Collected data
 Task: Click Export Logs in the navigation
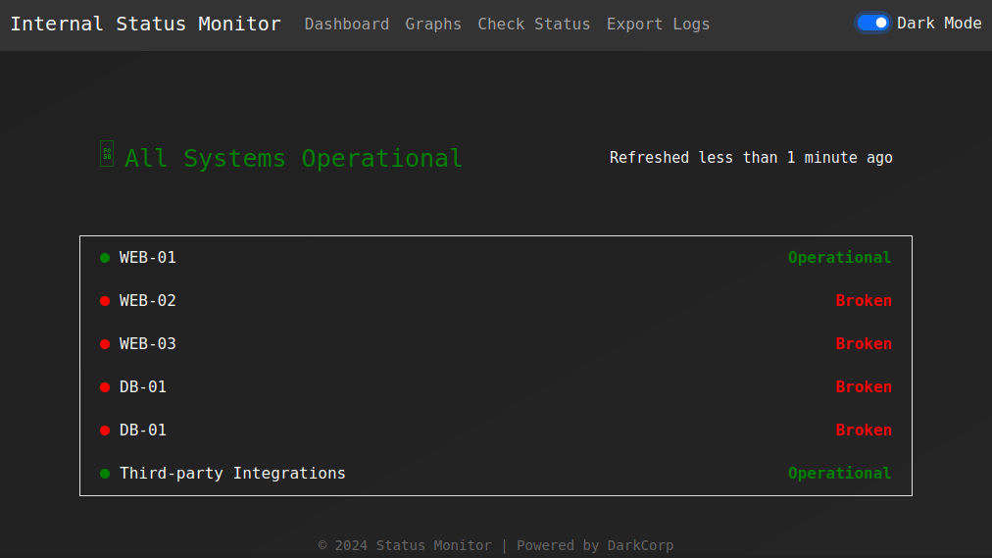(x=658, y=25)
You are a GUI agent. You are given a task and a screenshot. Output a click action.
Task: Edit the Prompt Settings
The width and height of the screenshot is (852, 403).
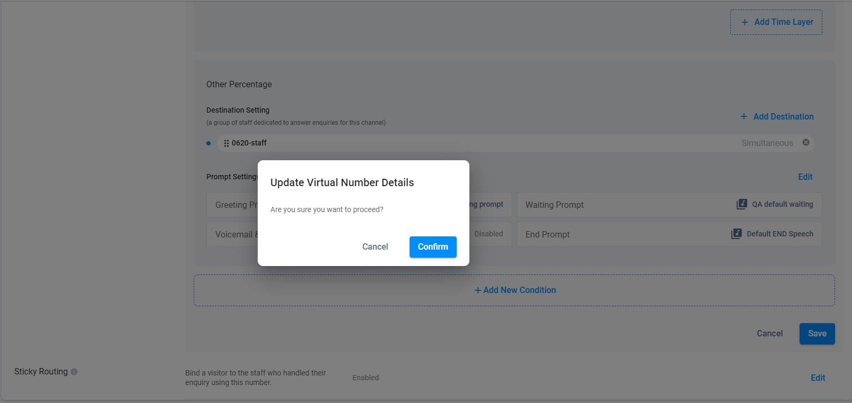(805, 177)
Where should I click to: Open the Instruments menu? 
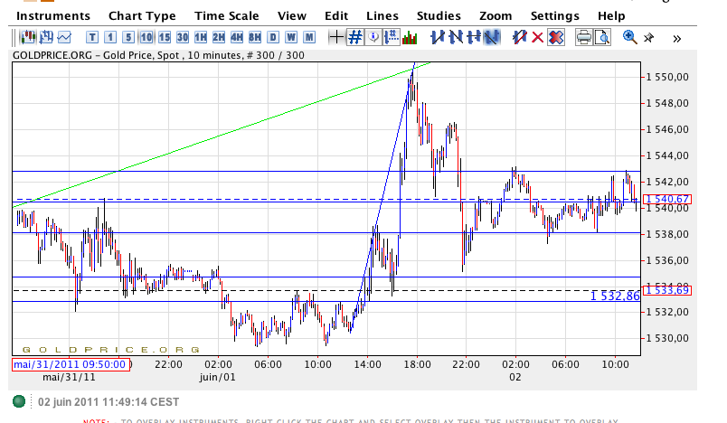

EXERCISE PROMPT:
Write out every record above exactly, leaving no picture in the result.

TASK SOLUTION:
 Task: Click Export Logs in the navigation
(x=658, y=25)
You are a GUI agent. You are given a task and a screenshot. Output a click action.
Task: Edit the Prompt Settings
The width and height of the screenshot is (852, 403).
(805, 177)
Where should I click to: Open the Instruments menu? 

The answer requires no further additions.